As the Cures fight Shadow's minions, Grell and En-En, assisted by Candy and Pop, manage to find the captured fairies. With the help from the fairy students and the Miracle Lights, they help return the stolen transformation items to the other Cures, allowing them to transform again and restore light to the fairy world. With support from the fairies, the Pretty Cures team up to fight against Shadow. As a last resort, Shadow combines all of his strength to become a giant spider, but he is ultimately defeated by the combined might of the Pretty Cures, reduced to his original size in the process.
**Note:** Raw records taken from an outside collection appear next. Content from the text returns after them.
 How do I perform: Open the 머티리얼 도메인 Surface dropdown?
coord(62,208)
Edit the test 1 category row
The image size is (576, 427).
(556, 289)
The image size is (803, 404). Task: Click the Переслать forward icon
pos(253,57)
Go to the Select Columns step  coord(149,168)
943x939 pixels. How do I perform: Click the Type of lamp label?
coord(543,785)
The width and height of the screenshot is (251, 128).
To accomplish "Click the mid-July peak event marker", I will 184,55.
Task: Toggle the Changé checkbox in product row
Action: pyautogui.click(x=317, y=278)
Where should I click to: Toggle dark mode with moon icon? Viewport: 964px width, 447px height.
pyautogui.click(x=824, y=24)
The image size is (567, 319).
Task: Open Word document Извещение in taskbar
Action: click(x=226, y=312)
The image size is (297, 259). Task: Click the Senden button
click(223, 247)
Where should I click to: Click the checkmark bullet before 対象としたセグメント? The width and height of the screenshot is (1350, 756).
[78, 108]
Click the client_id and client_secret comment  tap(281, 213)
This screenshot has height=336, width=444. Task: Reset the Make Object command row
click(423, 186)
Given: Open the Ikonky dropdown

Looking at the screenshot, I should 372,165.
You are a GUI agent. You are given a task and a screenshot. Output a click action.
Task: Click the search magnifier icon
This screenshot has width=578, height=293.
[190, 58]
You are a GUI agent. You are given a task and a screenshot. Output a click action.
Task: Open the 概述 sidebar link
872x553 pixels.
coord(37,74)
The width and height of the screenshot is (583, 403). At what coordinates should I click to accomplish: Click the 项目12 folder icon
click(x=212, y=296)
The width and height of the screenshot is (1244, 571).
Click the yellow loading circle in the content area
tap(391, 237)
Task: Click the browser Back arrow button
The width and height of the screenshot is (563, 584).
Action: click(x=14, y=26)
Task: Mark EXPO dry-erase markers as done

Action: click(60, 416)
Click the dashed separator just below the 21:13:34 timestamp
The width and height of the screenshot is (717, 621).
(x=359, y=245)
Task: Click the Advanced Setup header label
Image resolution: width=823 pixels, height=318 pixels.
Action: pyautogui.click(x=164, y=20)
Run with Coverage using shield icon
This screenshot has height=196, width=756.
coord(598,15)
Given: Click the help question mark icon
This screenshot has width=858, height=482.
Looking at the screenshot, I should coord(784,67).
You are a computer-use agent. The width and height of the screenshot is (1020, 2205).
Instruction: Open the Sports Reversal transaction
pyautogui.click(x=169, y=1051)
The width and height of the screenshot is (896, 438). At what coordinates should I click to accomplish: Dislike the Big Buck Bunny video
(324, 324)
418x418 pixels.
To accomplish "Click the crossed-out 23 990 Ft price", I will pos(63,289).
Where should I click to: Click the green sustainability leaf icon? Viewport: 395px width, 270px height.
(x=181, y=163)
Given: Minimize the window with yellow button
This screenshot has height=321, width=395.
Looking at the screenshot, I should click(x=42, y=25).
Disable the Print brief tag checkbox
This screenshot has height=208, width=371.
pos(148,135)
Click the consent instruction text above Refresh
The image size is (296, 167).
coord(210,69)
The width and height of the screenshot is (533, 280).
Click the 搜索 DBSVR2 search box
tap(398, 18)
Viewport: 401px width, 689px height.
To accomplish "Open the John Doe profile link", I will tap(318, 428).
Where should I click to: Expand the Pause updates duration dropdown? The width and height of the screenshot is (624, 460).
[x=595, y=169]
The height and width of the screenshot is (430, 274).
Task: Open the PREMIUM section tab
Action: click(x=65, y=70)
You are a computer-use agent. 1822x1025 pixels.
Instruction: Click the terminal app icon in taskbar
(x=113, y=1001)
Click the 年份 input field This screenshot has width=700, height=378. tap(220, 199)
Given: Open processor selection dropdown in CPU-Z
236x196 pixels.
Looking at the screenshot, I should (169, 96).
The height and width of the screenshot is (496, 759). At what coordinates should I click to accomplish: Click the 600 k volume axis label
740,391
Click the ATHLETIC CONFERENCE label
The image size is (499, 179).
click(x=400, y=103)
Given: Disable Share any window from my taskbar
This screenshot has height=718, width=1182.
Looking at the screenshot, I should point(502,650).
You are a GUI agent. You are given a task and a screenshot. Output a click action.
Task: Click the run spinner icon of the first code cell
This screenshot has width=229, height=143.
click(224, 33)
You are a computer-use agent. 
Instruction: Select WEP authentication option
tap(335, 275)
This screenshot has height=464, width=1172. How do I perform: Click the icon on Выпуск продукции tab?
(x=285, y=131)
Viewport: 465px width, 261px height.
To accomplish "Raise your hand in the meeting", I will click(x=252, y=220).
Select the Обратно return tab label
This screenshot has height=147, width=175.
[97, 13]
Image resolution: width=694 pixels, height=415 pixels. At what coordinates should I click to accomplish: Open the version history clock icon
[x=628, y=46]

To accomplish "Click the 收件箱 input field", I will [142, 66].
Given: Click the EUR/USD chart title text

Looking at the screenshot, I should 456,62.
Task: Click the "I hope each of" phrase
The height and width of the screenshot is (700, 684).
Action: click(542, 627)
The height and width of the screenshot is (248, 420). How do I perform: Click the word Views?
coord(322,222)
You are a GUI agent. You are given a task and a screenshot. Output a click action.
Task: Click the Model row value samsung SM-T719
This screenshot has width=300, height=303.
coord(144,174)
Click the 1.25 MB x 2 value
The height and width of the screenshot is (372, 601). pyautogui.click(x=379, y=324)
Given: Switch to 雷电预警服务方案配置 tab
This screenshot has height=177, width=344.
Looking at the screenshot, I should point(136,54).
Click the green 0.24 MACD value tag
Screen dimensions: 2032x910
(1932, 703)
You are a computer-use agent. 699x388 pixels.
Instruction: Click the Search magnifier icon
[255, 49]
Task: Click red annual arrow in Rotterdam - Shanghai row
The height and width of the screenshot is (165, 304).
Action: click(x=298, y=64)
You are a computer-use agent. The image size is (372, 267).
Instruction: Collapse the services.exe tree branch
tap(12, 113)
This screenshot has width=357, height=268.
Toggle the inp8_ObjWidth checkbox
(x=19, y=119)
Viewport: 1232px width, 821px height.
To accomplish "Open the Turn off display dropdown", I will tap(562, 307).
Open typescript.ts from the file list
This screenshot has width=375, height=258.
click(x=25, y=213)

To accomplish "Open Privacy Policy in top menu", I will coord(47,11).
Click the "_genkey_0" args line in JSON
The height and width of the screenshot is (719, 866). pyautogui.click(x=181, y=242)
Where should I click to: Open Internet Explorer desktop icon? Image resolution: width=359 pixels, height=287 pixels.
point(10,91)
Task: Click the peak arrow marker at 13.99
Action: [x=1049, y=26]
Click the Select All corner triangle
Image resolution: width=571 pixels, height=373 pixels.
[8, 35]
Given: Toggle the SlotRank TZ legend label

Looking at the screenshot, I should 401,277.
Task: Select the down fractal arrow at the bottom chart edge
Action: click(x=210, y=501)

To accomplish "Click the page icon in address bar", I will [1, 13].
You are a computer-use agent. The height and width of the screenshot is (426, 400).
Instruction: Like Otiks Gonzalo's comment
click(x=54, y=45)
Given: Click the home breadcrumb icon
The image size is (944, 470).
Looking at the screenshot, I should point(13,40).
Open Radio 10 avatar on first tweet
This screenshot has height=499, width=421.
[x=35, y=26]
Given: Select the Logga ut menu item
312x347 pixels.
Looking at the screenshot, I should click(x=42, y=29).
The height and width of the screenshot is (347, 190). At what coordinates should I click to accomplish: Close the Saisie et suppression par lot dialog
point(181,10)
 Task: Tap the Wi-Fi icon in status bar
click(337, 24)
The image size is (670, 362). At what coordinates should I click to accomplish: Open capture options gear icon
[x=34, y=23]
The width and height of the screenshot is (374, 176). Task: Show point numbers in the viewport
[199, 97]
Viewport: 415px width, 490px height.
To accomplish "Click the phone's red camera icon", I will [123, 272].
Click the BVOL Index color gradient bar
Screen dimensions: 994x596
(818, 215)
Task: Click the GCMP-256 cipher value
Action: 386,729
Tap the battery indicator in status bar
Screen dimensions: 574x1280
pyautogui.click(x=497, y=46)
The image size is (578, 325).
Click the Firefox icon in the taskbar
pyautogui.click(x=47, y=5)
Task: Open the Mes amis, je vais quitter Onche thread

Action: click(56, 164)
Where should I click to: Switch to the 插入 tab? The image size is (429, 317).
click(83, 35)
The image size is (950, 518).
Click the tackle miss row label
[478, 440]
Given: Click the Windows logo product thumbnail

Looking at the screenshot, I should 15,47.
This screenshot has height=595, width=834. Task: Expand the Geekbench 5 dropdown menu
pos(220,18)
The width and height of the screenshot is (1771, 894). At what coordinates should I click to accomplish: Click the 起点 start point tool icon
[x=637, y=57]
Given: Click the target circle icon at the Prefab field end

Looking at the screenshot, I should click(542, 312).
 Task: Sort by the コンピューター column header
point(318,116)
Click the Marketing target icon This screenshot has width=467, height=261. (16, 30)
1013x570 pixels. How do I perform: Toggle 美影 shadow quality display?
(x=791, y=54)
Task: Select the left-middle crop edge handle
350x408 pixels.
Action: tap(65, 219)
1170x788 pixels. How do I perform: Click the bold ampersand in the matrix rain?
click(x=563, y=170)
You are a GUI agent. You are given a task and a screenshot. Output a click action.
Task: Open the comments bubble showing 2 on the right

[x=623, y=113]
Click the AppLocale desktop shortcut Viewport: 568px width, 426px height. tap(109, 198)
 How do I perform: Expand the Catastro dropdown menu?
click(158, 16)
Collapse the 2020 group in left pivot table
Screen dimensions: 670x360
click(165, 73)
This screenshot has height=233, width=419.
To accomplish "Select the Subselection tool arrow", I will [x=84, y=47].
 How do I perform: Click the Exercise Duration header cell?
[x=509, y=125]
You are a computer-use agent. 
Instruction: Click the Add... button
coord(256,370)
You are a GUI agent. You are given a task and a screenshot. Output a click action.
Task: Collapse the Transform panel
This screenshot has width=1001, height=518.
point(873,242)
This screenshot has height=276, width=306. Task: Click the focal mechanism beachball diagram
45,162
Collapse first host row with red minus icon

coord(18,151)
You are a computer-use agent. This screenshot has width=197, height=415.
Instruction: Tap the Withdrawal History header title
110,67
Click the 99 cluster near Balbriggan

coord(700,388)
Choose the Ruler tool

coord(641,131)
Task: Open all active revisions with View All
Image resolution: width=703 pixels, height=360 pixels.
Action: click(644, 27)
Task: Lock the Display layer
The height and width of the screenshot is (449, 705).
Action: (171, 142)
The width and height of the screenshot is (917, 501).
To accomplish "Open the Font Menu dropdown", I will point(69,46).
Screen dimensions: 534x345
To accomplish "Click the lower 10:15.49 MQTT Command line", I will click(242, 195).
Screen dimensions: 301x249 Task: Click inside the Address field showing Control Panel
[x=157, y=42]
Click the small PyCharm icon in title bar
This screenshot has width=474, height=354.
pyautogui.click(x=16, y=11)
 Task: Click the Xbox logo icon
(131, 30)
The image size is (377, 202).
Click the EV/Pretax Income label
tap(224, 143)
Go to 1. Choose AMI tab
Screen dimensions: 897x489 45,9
Realizing the error of his ways, Grell befriends his shadow, who returns to his rightful place. As Grell and En-En become determined to become fairies of the Pretty Cures, the Cures help repair the academy before having a proper party.

==Voice cast==
- DokiDoki! PreCure cast
- Hitomi Nabatame as Mana Aida/Cure Heart
- Minako Kotobuki as Rikka Hishikawa/Cure Diamond
- Mai Fuchigami as Alice Yotsuba/Cure Rosetta
- Kanako Miyamoto as Makoto Kenzaki/Cure Sword
- Kumiko Nishihara as Sharuru
- Yuka Terasaki as Raquel
- Ayaka Ōhashi as Lance
- Yumi Uchiyama as Davi

- Smile PreCure! cast
- Misato Fukuen as Miyuki Hoshizora/Cure Happy
- Asami Tano as Akane Hino/Cure Sunny
- Hisako Kanemoto as Yayoi Kise/Cure Peace
- Marina Inoue as Nao Midorikawa/Cure March
- Chinami Nishimura as Reika Aoki/Cure Beauty
- Ikue Ōtani as Candy
- Daisuke Sakaguchi as Pop

- Suite PreCure cast
- Megumi Toyoguchi as Siren/Ellen Kurokawa/Cure Beat

- HeartCatch PreCure! cast
- Nana Mizuki as Tsubomi Hanasaki/Cure Blossom
- Fumie Mizusawa as Erika Kurumi/Cure Marine

- Fresh Pretty Cure! cast
- Yuka Komatsu as Setsuna Higashi/Cure Passion
- Taiki Matsuno as Tarte

- Futari wa Pretty Cure Max Heart cast
- Yōko Honna as Nagisa Misumi/Cure Black
- Yukana as Honoka Yukishiro/Cure White
- Rie Tanaka as Hikari Kujo/Shiny Luminous
- Tomokazu Seki as Mepple
- Akiko Yajima as Mipple

- Film characters
- Sakiko Tamagawa as En-En
- Rikako Aikawa as Grell
- Masami Kikuchi as Fairy Teacher
- Chika Sakamoto as Shadow
- Yukiyo Fujii as Fairy 1
- Chinatsu Akasaki as Fairy 2

==Production==
In December 2012, it was announced that a new Pretty Cure All Stars film was in development, and will feature characters from DokiDoki! PreCure series. The key staff members from Pretty Cure All Stars New Stage: Friends of the Future returned to their respective positions for the film, with Yoshimi Narita providing the screenplay, and Mitsuru Aoyama in charge of designing the characters and animation director, while Kōji Ogawa had taken over Junji Shimizu's role as a director.

==Release==
The film was released in theaters in Japan on March 16, 2013.

==Reception==
===Box office===
The film opened at number 3 out of top 10 in the Japanese box office in its opening weekend, later dropped to number 8 during its final week.